Vinvis in Terneuzen heeft vlak voor overlijden nog gegeten
UPDATE 5 augustus 2021 - Veterinair pathologen hebben de verzamelde weefsels onder de microscoop bekeken. Daaruit konden ze opmaken dat de vinvis een nierontsteking had, vermoedelijk door wormen. De onderzoekers kunnen niet inschatten of en in hoeverre dat een nadelige invloed op het dier heeft gehad, maar dat is wel mogelijk. De staat van ontbinding waarin de vinvis verkeerde ten tijden van het bemonsteren, bemoeilijkt het microscopisch onderzoek. De conclusies van het onderzoek ter plaatse veranderen echter niet: dat het dier vermoedelijk door de aanvaring om het leven is gekomen. Het dieetonderzoek wordt na de zomer uitgevoerd bij Wageningen Marine Research.
Nieuwsbericht 28 juli 2021 - De gewone vinvis die op 27 juli in Terneuzen op de boeg van een zeeschip werd ontdekt, leefde waarschijnlijk nog toen het dier in contact kwam met het schip en heeft vlak voor het overlijden nog gegeten. Dat zijn de voorlopige conclusies van het onderzoek op locatie door Lonneke IJsseldijk en collega’s van de faculteit Diergeneeskunde van de Universiteit Utrecht.

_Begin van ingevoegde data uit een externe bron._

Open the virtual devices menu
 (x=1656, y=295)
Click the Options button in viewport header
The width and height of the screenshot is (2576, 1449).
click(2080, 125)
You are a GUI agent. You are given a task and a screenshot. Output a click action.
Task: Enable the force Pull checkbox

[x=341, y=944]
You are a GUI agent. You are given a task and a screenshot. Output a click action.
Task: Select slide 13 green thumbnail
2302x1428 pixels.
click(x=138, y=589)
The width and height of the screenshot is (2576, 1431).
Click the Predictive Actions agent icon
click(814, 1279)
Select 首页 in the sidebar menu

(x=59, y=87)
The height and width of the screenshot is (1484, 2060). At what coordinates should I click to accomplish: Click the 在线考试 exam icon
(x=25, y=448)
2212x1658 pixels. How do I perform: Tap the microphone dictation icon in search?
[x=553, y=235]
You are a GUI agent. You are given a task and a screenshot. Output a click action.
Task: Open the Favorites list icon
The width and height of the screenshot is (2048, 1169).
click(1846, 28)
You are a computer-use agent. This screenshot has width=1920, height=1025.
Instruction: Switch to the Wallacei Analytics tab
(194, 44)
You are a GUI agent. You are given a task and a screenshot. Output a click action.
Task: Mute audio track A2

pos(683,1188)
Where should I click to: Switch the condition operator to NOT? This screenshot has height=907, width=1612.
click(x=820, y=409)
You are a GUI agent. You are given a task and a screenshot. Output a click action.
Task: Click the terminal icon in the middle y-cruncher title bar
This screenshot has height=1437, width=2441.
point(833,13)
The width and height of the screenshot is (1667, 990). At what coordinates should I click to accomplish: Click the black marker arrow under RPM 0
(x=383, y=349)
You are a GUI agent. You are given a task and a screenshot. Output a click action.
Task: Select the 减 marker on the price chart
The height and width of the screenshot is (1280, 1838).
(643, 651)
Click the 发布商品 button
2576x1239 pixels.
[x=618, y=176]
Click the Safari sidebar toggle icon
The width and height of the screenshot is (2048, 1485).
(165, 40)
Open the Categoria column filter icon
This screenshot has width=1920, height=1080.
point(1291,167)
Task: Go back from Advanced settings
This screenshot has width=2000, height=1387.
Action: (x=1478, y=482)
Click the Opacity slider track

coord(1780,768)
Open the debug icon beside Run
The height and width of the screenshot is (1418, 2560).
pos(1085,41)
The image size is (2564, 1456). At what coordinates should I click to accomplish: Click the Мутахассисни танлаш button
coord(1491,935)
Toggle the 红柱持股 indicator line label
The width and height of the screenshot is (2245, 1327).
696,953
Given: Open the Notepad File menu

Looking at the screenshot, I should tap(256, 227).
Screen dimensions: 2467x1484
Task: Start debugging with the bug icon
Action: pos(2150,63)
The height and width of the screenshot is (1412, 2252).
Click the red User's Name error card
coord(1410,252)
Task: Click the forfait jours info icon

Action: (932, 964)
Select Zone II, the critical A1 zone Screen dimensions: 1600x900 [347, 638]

“In de slokdarm van de vinvis vonden we onverteerd voedsel: een soort planktonkreeftjes, kril noemen we dat”, vertelt Lonneke IJsseldijk, bioloog bij de Universiteit Utrecht. “Dat de kril niet in de maag van de vinvis terecht is gekomen, geeft aan dat deze waarschijnlijk vlak voor of tijdens het overlijden is opgegeten. Dat wijst erop dat de vinvis waarschijnlijk niet ziek was.”
Onderhuidse bloeding
Op de plek waar de vinvis in contact is gekomen met het schip, vonden de onderzoekers een grote onderhuidse bloeding. “Dat is een teken dat de vinvis nog leefde, toen die in contact kwam met het schip”, weet IJsseldijk. Tot nu toe zijn geen botbreuken gevonden, maar het onderzoek is nog in volle gang en de resultaten kunnen nog veranderen.
Aanvullend onderzoek
Alle bevindingen moeten de komende dagen nog worden bevestigd met behulp van microscopisch onderzoek en labonderzoek, uitgevoerd door de Universiteit Utrecht en Wageningen Marine Research (dieetonderzoek).
De Utrechtse onderzoekers werken in Terneuzen samen met de snijploeg van Naturalis. Zij verzamelen materialen zoals skeletdelen, zeepokken en parasieten voor de natuurhistorische collectie van hun instituut. De onderzoekers verwachten halverwege de middag klaar te zijn met de autopsie. Dan gaan ze opruimen, inpakken en worden de overblijfselen van de vinvis in containers naar een bedrijf gebracht dat de resten via verbranding omzet in groene energie.